**Objective 1:**
In the parliamentary debate on the lobbying bill, who is named as the Chair of the Procedure Committee?
**Objective 2:**
Render this sentence from the parliamentary debate on the lobbying bill into French: "At least on that occasion there was a pause when the Government decided to go back to the drawing board."
**Objective 3:**
Proceed with the parliamentary debate on the lobbying bill, picking up after its final sentence.

-- Start of Excerpted passage --

UK Parliament / Open data

Transparency of Lobbying, Non-Party Campaigning and Trade Union Administration Bill

A new low has been reached in the handling of the Bill. I do not think that we have seen such a shambles since the last occasion on which the Leader of the House was involved with a piece of legislation. At least on that occasion there was a pause when the Government decided to go back to the drawing board. This time, we seem to be being expected to debate a Bill which the Minister himself, from the Dispatch Box, has said is not adequate and must be changed. I am pleased to see that the Chair of the Procedure Committee, the hon. Member for Broxbourne (Mr Walker), is in the Chamber, because I feel that the Committee should consider the process issues connected with the Bill.

-- End of Excerpted passage --
-- Start of Extracted records --

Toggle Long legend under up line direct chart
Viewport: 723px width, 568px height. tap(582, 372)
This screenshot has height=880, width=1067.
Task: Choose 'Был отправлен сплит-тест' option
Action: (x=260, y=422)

-- End of Extracted records --

**Answer 1:**
The hon. Member for Broxbourne, Mr Walker.

**Answer 2:**
Au moins, à cette occasion, il y a eu une pause lorsque le gouvernement a décidé de repartir de zéro.

**Answer 3:**
It is peculiarly ironic that the Minister, the right hon. Member for Carshalton and Wallington (Tom Brake), is a Liberal Democrat. One would think that, of all the things that the Liberal Democrats could defend, one would be liberal democracy. This is about the nature of our democracy, and I really think that the Liberal Democrat members of the coalition should learn to stand up to the Tory members. The Bill is clearly a highly political piece of legislation, aimed at defending Tory donors and attacking the civil society groups that might support any other political activity and any other political parties.

It is particularly worrying that the Parliamentary Secretary, Cabinet Office, the hon. Member for Norwich North (Miss Smith), has admitted in reply to a parliamentary question that the first time she spoke to voluntary sector organisations about the Bill was on Monday last week, at least two months after the publication of the Bill.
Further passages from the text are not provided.